Exactly the lines below starting at the line with "Task: Select the Garten legend label" and ending at the line with "Image resolution: width=451" are wanted, with both ends included. Leave out the pictures and add no other lines.

::: TASK INPUTS

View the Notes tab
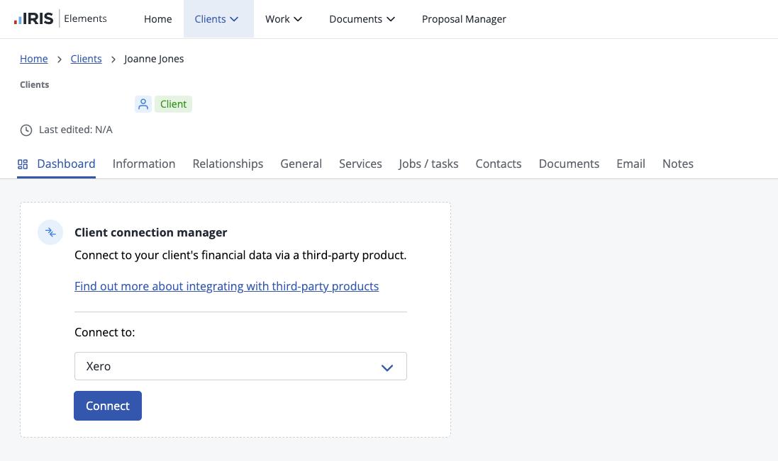The width and height of the screenshot is (778, 461). (x=677, y=164)
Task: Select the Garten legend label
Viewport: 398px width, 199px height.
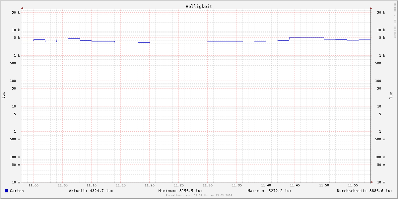Action: coord(17,191)
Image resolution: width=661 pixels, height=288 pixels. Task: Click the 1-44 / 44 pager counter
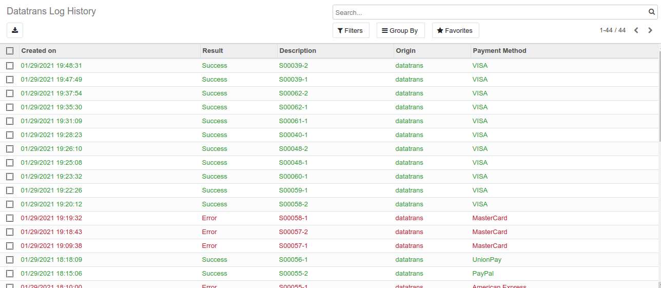[612, 30]
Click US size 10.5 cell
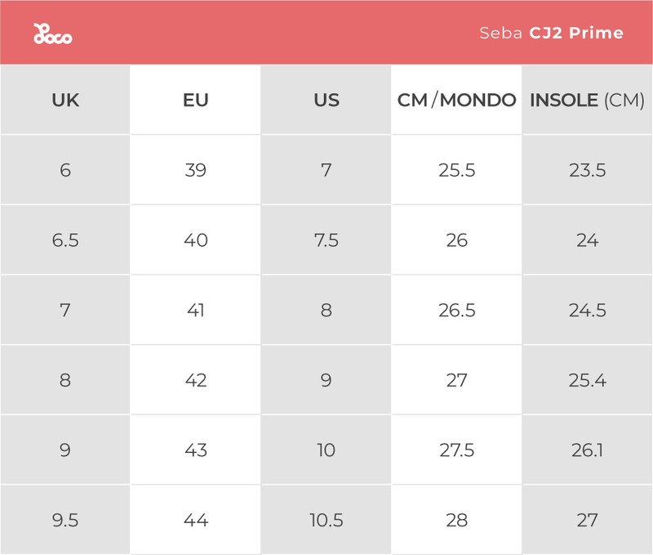This screenshot has width=653, height=555. [x=327, y=520]
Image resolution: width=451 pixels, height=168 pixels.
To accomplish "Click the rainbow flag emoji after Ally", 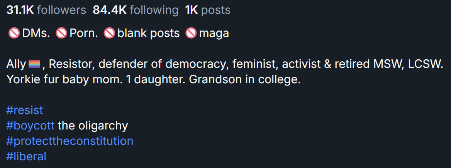I will 34,64.
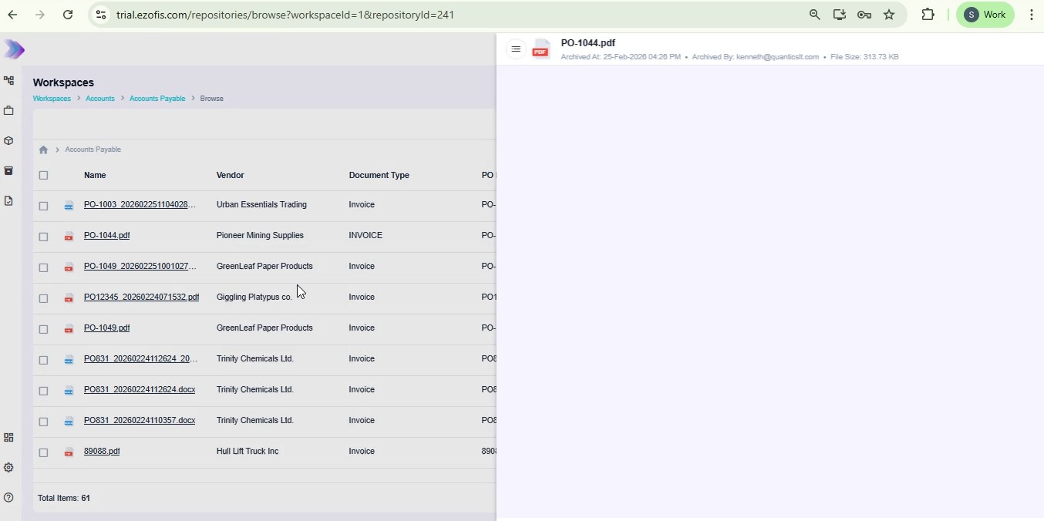Open settings gear in left sidebar

point(9,468)
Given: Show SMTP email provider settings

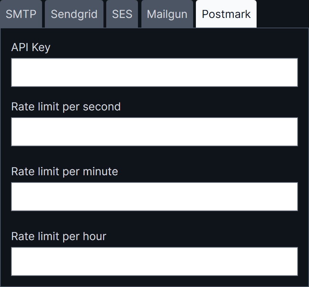Looking at the screenshot, I should [x=21, y=14].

::::::

● **RESPONSE BOX**
Task: Select the Garten legend label
Viewport: 398px width, 199px height.
Action: coord(17,191)
Image resolution: width=661 pixels, height=288 pixels. Task: Click the 1-44 / 44 pager counter
[612, 30]
Click US size 10.5 cell
This screenshot has width=653, height=555. [x=327, y=520]
Image resolution: width=451 pixels, height=168 pixels.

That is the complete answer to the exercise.